Absolutely - its all about levels. Anything in excess will kill you


----------



## 4515 (Jan 30, 2013)

Batian said:


> I can assure you that how much used coffee grounds that were being dumped, and their potential danger was fairly low on the list of very real hazardous materials!


Agree

We are not even talking about a drop in the ocean when looking at the amount of coffee grounds that are landfilled compared to other wastes

It looks like trying to find and argument to develop a solution to a problem that doesn't exist. There are far bigger issues to fix before this gets onto the list (if it belongs on the list)


----------



## ValeTudoGuy (Aug 20, 2018)

I'm pretty sure I get all the opinions on here, even if I dont agree with them all... And yes, in reality it is a drop in the ocean.

But from what I can gather Coffee is the most consumed product on earth at somewhere in the region of 2billion cups daily and there is clearly a desire to reduce landfill and find zero waste options. Nestle, Shell and Bio-Bean seem to think so anyway.

Human nature is also human nature, a study of consumer practices and habits in the UK by a UK based student is a pretty valid endeavour and might actually provide an interesting view of data thats likely not readily available already.

Recycling of coffee grounds in the right way could ultimately make someone incredibly rich with the right product and just perhaps do some good and solve some other problems along the way.


----------



## MildredM (Feb 13, 2017)

This has made interesting reading. I too can see both sides - and all the ones in between.
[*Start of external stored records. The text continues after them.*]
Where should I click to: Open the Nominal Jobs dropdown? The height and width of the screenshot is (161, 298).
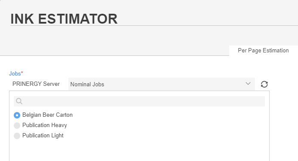click(162, 84)
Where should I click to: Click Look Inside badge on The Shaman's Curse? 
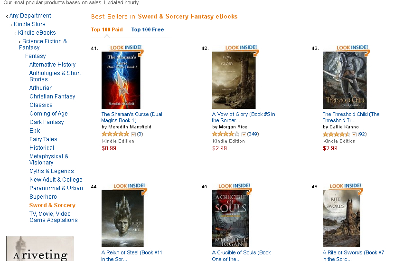(126, 48)
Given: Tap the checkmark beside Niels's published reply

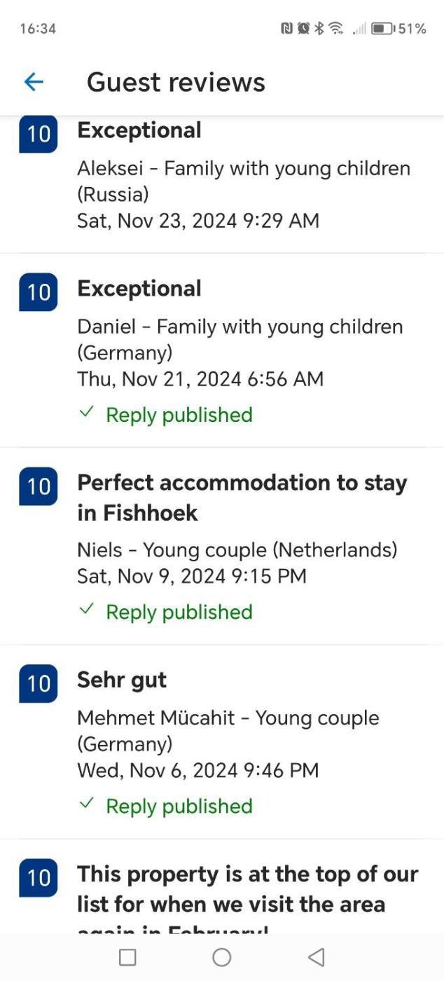Looking at the screenshot, I should pyautogui.click(x=86, y=610).
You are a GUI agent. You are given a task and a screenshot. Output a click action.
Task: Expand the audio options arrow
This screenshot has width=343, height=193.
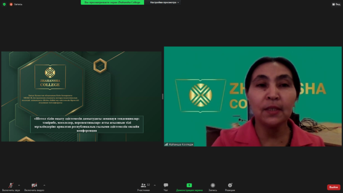coord(19,185)
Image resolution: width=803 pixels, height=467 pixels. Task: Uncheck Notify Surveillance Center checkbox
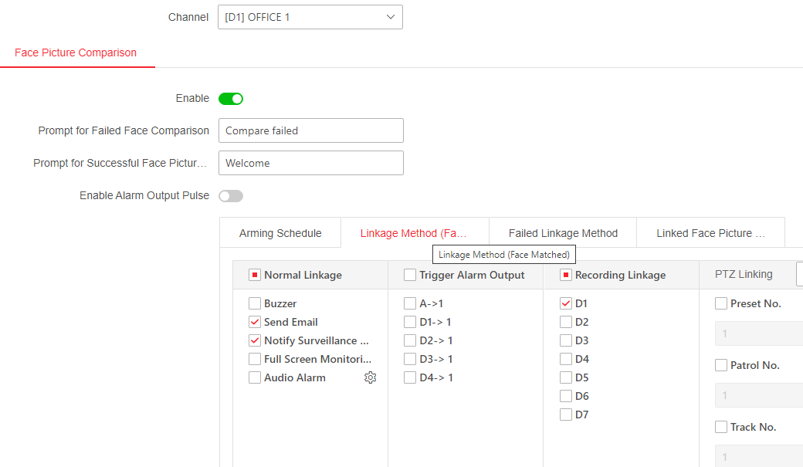point(255,340)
When I hear 'drop in the ocean' I think about Ice Cream spoons, drinking straws, cotton buds, toothpaste tubes etc etc. All very minute drops in oceans but all of these and 100s more are drops that are being addressed.


----------



## ashcroc (Oct 28, 2016)

MildredM said:


> This has made interesting reading. I too can see both sides - and all the ones in between. When I hear 'drop in the ocean' I think about Ice Cream spoons, drinking straws, cotton buds, toothpaste tubes etc etc. All very minute drops in oceans but all of these and 100s more are drops that are being addressed.


Thanks. That's got my deranged mind into wondering if it woild be possible to make ice cream spoons out of used coffee grounds.


----------



## ValeTudoGuy (Aug 20, 2018)

A guy in Australia is turning the grounds into plastic cups, so yeah... Good idea


----------



## Syenitic (Dec 1, 2013)

Sad to say, but I think you've probably all scared the guy off....none of you asked how his idea might differ from existing propositions...he just got shot down as if he was re-inventing the wheel...who knows, he might have had something of value to contribute...however small


----------



## Batian (Oct 23, 2017)

Scared off? Yes maybe.

The most valuable thing he should have learned, is that when you want free information (that costs others a great deal of money) it is best to be honest and open as to your true intentions.

The OP and his subsequent reply, along with the form of the questionnaire did nothing to give me the confidence to help him/her.

I looked at the issue as I would with any other 1st poster wanting to sell something. It had a whiff similar to my compost heap that is full of rapidly decomposing coffee grounds !


----------



## Syenitic (Dec 1, 2013)

Batian said:


> Scared off? Yes maybe.
> 
> The most valuable thing he should have learned, is that when you want free information (that costs others a great deal of money) it is best to be honest and open as to your true intentions.
> 
> ...


Was he asking for commercial secrets? Did you look at the survey? - it was asking about your own domestic coffee situation and what you personally do with spent coffee and how you make coffee. Not sure where ' costs others a great deal of money' comes from. It was also optional to answer the questions.

He was not proposing to sell anything, he wanted information to presumably construct arguments, as maybe a future engineer, both for and against the model he was proposing to answer what might well be a negligible problem - who's to say? His solution if he has one might span more than coffee and give us more benefits than we might imagined.

But without the thought, consideration and conjecture put into little to large issues by the creative minority looking for solutions, we frankly would live in a poorer world - how else would you have got a Niche? (or a Dyson) (or a smartphone) (or a Wemo switch) etc...etc..


----------



## mmmatron (Jun 28, 2014)

Syenitic said:


> Was he asking for commercial secrets? Did you look at the survey? - it was asking about your own domestic coffee situation and what you personally do with spent coffee and how you make coffee. Not sure where ' costs others a great deal of money' comes from. It was also optional to answer the questions.
> 
> He was not proposing to sell anything, he wanted information to presumably construct arguments, as maybe a future engineer, both for and against the model he was proposing to answer what might well be a negligible problem - who's to say? His solution if he has one might span more than coffee and give us more benefits than we might imagined.
> 
> But without the thought, consideration and conjecture put into little to large issues by the creative minority looking for solutions, we frankly would live in a poorer world - how else would you have got a Niche? (or a Dyson) (or a smartphone) (or a Wemo switch) etc...etc..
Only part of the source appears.